我が国の巡礼文化の広がりをみていくと、観音信仰は飛鳥時代から聖徳太子の救世観音などの造像例があります。現世利益を説き時代や地域を問わず、人々から受け入れられていきました。平安時代には長谷寺・清水寺など社寺巡礼の観音霊場めぐりが「西国三十三ヶ所」として定められ、民衆の信仰心は全国に広まっていきました。
赤村大内田の瑞宝山朝日寺(ちょうにちじ)は最澄が作像した観世音菩薩像を安置したという伝承がある古いお寺です。朝日寺は大内田の観音様と呼ばれ、小笠原忠真公が豊前に入国のおり「豊前三十三ヶ所」霊場の三十一番霊場となりました。

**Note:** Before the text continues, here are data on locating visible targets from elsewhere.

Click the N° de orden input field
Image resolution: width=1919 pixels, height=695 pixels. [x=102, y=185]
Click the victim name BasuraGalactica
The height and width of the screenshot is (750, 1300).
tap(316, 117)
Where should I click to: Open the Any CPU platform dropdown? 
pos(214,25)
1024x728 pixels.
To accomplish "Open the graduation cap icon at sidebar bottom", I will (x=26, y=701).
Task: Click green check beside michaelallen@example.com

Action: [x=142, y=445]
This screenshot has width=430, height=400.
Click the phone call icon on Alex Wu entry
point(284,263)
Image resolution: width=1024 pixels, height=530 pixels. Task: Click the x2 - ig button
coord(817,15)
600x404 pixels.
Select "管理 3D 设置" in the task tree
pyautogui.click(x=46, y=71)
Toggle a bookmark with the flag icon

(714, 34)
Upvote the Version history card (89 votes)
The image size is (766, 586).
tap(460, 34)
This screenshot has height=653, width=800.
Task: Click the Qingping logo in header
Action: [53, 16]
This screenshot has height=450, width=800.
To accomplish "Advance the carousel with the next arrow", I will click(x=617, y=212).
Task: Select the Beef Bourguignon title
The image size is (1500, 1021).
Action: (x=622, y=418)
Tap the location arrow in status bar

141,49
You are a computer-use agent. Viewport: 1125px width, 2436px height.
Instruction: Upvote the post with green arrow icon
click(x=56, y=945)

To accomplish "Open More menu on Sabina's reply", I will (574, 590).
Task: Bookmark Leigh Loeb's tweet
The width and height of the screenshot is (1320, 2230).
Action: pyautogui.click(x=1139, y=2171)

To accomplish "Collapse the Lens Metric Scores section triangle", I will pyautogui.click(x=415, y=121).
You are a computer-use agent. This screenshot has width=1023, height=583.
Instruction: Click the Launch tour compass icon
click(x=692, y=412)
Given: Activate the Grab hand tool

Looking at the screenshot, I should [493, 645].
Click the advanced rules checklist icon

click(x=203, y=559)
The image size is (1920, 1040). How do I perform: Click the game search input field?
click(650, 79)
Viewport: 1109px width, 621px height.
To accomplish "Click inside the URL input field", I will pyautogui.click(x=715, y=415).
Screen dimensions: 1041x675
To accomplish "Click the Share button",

その後に田川地域において「田川西国三十三ヶ所」が定められました。松霊山十輪院のお遍路田川新四国西部巡り」と「田川新四国東部巡り」の多くの霊場で共通しています。青い札がお大師さんのお遍路札所、白い札が「田川西国三十三ヶ所」です。現在は途絶えてしまい詳しい順路などはこれからの調査に期待するところです。
朝日寺の由来と今日
朝日寺のはじまりは、今から千二百年ほど前と言います。ご本尊は聖観世音菩薩尊像で伝教大師作と伝えられています。弘仁六(八一五)年、戸城山の郷に住んでいた内田四郎兼行(うちだしろうかねゆき)という人物が、尊像を安置したと伝えられています。この兼行は、当時香春岳の麓にある神宮院で中国へ安全に渡海するため祈願していた最澄(伝教大師・天台宗開祖)に心服し、その教えに深く帰依したという記録があります。最澄の教えを地元に、そして御仏のご加護を祈念するため、兼行が尊像を安置し開山したと考えられます。
その後、時は五百年ほど経った南北朝時代、肥後(現在の熊本県あたり)の武将菊池武重が戸城山に築城した際、先ほどの尊像を城内に安置したとされます。
豊臣秀吉の九州平定の折には、城内から現在の地に移し寺を建立したそうです。江戸時代には小倉藩主小笠原家の手厚い庇護を受けていたようです。寺に所蔵されている什物(じゅうもつ)(代々伝わる宝物)には、小笠原家の藩主や家老から寄付を受けたと記録にあります。また、明治・大正期に朝日寺は、豊前西国三十三霊場のうち三十一番目に数えられており、その名残を今に伝える石碑が門前地区に残っています。
境内に安置されている尊像に「伝行基菩薩作弁財天(でんぎょうきぼさつさくべんざいてん)」というものがあります。この「行基菩薩」とは一体どのような御仏(みほとけ)なのでしょうか。
行基菩薩とその存在する意味は?
行基菩薩の「行基」とは人名で、今より一三〇〇年ほど前にあたる奈良時代の僧侶です。行基について簡単に説明しますと、関西地方を中心に貧民救済や治水、水田開発などの灌漑事業、架橋工事など僧侶でありながら多くの社会事業を展開した人物です。また東大寺の大仏建立にも大きく貢献した実績があり、日本ではじめて大僧正の位を贈られました。その後の僧侶たちの見本的存在として、行基は大きな影響を与え、死後朝廷から「菩薩」の称号を賜(たまわ)ったといいます。
それでは問題の仏像に移りますが、「行基菩薩」とは行基の死後、信仰の対象となったことにより生まれたものです。つまり実在の行基という人物が、死後御仏になったということです。先述のような実績と行基の人柄が、神格化したのが「行基菩薩」と言えます。言い換えれば、御利益(ごりやく)のある行基の御霊(みたま)から、ご加護を得ようとするのが行基菩薩に対する信仰です。地域の繁栄や安息を「行基菩薩」を崇(あが)めることで祈る、このような縁起をもとに開山した寺院は日本全国にみられます。また貧民救済に力を注いだ行基の功績にあやかって、ひらかれた温泉も各地に存在します。朝日寺に安置される『伝行基菩薩作弁財天』も、このような信仰や人々の願いから生まれた可能性が高いのです。
『伝行基菩薩作弁財天』は、いつの頃に作られた仏像かはっきりしません。現在調査中ですが、中世から江戸期ごろのものと考えられており、行基や先述の内田四郎兼行が活躍した時代より新しいものと見られます。一体だれがこの像を安置したのかわかりませんが、地域の繁栄と安息を祈るために安置したと言えるでしょう。
このような信仰は福岡県内では稀で、赤村の独特な地域性、民俗や風習を象徴するかのようです。今まではあまり意識することがなかった『伝行基菩薩作弁財天』ですが、あらためてその意味を理解し大切にしたいものです。今後の赤村の平穏な日々を守り豊かな発展をもたらすよう、また皆様のご多幸があらんことをひっそりと見守ってくれることでしょう。